▼▼▼
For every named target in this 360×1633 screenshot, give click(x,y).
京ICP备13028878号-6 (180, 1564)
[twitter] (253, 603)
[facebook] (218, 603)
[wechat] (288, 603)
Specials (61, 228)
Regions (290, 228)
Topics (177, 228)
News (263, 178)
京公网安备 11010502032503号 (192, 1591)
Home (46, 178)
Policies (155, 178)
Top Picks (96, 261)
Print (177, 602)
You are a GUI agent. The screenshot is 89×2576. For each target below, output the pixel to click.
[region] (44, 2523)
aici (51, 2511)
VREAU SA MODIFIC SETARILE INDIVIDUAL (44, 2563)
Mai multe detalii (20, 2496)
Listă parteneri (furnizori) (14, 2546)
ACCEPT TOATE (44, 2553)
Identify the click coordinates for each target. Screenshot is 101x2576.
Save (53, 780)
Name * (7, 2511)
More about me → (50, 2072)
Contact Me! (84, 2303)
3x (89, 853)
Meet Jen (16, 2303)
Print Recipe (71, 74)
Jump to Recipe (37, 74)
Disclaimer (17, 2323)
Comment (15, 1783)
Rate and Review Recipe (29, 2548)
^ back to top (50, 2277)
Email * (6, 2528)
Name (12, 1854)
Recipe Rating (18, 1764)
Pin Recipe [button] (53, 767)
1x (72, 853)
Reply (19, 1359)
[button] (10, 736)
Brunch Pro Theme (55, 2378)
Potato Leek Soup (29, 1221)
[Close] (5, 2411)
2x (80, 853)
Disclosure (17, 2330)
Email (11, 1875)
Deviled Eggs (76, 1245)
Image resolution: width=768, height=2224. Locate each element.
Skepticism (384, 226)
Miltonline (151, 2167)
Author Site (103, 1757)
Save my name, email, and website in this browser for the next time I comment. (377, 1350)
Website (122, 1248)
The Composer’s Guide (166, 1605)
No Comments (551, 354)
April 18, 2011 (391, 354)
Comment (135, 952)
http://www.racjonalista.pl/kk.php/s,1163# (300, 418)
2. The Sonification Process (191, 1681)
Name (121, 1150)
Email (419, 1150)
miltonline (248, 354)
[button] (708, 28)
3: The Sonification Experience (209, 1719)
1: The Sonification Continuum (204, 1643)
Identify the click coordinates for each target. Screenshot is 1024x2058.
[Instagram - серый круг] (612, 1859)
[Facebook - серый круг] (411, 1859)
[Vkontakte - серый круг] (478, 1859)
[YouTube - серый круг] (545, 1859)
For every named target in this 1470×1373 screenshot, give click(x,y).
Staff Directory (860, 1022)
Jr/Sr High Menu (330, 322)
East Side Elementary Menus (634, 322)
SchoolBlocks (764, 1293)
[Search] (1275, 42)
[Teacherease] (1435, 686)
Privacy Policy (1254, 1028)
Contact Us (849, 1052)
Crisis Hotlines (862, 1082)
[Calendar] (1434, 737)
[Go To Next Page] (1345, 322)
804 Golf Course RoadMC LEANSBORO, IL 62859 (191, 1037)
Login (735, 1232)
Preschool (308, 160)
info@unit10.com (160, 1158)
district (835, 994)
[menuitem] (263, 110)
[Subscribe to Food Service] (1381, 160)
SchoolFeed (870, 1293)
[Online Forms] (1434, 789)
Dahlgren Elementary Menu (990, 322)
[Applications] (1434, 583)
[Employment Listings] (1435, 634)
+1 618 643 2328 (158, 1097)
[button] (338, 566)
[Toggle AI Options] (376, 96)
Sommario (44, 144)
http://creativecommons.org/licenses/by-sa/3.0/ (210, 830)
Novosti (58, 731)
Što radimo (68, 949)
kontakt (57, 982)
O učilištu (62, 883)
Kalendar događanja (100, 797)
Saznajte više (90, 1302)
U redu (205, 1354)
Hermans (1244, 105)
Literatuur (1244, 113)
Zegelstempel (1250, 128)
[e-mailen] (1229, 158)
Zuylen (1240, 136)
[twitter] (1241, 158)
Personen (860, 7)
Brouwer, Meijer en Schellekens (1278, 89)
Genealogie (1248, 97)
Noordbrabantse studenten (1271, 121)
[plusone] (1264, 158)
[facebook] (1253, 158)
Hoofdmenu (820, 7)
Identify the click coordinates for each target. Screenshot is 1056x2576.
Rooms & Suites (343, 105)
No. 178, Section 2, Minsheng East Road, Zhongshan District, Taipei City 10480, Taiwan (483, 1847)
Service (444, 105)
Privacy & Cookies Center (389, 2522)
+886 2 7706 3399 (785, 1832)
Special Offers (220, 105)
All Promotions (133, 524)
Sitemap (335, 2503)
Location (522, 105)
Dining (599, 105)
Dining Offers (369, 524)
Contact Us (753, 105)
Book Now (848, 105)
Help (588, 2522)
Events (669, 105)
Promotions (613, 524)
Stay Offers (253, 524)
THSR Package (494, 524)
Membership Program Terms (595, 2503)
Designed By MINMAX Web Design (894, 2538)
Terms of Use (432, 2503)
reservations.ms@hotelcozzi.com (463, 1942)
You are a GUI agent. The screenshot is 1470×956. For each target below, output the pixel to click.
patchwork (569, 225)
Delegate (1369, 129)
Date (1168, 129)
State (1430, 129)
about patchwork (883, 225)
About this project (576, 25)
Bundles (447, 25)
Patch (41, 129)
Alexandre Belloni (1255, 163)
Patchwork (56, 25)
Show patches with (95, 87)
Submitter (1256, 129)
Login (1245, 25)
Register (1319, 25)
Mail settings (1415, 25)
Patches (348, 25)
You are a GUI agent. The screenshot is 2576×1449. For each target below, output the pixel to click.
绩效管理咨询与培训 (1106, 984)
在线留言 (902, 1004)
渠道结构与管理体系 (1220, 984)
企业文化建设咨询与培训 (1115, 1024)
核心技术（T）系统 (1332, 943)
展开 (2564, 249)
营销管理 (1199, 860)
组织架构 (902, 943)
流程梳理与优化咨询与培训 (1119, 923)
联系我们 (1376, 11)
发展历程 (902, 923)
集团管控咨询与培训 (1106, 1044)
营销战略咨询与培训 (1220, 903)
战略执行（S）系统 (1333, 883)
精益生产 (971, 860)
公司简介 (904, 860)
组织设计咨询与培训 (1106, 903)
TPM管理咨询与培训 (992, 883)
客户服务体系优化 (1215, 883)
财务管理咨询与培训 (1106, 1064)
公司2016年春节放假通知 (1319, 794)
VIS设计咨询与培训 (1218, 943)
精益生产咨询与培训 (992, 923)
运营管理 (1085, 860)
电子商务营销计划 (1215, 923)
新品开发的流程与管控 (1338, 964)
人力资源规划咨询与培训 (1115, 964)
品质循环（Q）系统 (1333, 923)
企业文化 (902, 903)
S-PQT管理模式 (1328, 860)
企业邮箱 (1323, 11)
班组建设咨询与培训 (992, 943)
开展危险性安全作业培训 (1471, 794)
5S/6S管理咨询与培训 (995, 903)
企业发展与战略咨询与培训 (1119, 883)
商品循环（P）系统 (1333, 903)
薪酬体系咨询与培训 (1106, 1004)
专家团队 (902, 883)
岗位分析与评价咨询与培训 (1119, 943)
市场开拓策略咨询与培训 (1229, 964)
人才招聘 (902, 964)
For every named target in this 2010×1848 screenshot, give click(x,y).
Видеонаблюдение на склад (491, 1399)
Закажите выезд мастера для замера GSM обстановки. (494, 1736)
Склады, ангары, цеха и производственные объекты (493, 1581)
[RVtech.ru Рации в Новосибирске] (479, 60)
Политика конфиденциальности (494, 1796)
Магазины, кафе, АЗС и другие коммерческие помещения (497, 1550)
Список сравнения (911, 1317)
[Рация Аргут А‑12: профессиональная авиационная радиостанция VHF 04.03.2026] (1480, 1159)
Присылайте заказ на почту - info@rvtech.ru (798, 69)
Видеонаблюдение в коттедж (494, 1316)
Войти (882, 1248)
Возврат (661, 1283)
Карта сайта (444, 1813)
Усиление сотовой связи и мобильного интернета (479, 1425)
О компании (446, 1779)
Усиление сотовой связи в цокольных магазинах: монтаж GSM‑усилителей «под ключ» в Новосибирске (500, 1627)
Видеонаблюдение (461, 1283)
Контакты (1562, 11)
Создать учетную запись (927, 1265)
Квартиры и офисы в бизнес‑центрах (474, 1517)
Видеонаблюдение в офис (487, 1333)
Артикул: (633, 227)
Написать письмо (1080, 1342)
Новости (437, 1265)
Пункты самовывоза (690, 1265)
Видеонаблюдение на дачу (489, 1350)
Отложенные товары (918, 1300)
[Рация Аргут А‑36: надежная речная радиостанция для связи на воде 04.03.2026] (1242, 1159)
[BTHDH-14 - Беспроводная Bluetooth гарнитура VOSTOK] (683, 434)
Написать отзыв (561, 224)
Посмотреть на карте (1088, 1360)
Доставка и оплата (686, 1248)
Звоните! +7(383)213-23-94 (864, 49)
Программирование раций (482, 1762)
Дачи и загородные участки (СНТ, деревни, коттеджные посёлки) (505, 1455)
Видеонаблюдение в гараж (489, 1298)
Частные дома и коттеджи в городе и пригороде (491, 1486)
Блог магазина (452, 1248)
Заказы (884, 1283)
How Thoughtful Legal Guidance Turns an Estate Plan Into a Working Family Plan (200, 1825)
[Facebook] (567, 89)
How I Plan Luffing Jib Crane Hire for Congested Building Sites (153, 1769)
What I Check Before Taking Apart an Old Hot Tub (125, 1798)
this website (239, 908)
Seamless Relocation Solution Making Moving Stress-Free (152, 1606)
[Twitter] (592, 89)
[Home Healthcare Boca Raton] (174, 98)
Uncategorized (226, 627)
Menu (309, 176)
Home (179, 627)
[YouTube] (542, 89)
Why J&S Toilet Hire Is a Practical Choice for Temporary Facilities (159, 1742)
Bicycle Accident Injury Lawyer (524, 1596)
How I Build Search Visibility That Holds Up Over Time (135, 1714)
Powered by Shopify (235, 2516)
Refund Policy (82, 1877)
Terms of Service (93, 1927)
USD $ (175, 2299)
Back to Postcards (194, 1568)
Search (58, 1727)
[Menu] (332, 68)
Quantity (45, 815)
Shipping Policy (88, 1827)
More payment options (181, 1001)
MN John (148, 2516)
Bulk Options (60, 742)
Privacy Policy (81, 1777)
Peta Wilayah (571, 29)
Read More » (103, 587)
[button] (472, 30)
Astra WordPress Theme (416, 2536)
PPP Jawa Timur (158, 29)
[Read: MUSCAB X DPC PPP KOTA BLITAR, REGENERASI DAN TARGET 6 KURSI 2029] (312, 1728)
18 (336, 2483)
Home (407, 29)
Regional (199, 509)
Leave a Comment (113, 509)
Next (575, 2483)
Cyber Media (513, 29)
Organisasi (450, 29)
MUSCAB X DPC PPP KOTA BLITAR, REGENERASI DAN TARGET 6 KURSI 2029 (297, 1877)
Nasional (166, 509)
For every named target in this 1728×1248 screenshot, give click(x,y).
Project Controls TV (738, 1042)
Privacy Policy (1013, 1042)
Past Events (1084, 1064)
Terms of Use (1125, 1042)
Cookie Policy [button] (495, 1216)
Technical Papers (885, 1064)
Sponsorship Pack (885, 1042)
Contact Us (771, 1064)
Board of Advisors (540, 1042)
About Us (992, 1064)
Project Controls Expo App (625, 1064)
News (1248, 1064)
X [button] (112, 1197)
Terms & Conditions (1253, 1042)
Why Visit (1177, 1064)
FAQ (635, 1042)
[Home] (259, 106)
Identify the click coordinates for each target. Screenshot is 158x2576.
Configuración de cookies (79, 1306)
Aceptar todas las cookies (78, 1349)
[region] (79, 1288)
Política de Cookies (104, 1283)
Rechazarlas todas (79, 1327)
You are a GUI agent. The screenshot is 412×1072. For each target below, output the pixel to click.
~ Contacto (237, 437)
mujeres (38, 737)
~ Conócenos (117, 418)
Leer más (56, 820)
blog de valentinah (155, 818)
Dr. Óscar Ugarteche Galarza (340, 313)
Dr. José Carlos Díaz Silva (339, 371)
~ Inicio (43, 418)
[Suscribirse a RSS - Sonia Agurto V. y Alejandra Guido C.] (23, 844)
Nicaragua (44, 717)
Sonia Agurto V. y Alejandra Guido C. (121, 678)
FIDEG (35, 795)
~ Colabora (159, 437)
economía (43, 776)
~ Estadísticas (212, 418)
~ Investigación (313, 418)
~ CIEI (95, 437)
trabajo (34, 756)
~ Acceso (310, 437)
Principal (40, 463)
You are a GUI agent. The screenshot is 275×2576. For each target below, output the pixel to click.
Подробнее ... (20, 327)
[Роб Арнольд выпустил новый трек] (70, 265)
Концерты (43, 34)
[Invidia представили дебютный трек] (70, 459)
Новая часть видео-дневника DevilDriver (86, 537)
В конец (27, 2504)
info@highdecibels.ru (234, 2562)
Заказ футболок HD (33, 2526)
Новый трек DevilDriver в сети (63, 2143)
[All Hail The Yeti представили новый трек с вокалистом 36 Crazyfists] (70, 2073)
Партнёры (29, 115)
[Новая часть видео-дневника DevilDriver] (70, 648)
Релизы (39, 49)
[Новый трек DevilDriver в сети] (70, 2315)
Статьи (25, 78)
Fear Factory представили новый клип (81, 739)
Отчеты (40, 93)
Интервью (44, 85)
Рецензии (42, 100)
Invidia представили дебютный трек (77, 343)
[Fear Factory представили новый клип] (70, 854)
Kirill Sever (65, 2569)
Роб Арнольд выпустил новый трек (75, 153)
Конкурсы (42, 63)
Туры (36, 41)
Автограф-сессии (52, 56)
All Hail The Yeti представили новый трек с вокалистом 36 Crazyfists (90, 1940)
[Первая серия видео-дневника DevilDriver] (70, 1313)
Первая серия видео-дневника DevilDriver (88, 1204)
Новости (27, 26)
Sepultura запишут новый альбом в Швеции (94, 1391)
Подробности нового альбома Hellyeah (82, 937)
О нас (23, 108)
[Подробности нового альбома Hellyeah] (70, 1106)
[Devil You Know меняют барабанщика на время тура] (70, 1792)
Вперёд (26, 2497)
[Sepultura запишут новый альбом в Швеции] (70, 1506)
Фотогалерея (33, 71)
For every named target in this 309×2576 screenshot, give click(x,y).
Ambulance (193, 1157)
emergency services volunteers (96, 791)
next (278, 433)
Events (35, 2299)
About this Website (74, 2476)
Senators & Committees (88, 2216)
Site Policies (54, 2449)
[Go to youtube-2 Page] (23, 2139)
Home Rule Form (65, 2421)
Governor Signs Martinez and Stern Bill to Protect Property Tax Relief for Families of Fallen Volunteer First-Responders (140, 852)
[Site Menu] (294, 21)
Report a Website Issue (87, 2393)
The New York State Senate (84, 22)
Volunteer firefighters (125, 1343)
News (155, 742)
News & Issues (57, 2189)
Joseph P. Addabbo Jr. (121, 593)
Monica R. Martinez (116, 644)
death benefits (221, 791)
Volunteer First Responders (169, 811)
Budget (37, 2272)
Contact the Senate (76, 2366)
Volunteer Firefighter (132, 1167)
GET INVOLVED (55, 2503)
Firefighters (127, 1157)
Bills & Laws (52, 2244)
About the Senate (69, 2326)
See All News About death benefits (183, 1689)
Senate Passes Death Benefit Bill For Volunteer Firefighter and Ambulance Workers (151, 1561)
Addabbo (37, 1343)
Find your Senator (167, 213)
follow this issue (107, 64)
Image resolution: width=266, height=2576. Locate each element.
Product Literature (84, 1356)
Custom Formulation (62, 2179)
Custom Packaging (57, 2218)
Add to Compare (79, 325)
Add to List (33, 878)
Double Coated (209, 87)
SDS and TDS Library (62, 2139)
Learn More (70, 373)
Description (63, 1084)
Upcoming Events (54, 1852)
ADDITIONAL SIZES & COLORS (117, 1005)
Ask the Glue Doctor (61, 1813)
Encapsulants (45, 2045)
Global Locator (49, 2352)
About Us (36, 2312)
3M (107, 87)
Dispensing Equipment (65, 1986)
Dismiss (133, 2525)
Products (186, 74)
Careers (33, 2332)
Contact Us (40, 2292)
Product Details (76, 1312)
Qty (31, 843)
▲▲▲
» Exercise instructions
From the records above, repeat exactly the lines from the one with "Deviled Eggs (76, 1245)" through the one with "Comment (135, 952)", both included.

» Exercise result
Deviled Eggs (76, 1245)
Image resolution: width=768, height=2224. Locate each element.
Skepticism (384, 226)
Miltonline (151, 2167)
Author Site (103, 1757)
Save my name, email, and website in this browser for the next time I comment. (377, 1350)
Website (122, 1248)
The Composer’s Guide (166, 1605)
No Comments (551, 354)
April 18, 2011 (391, 354)
Comment (135, 952)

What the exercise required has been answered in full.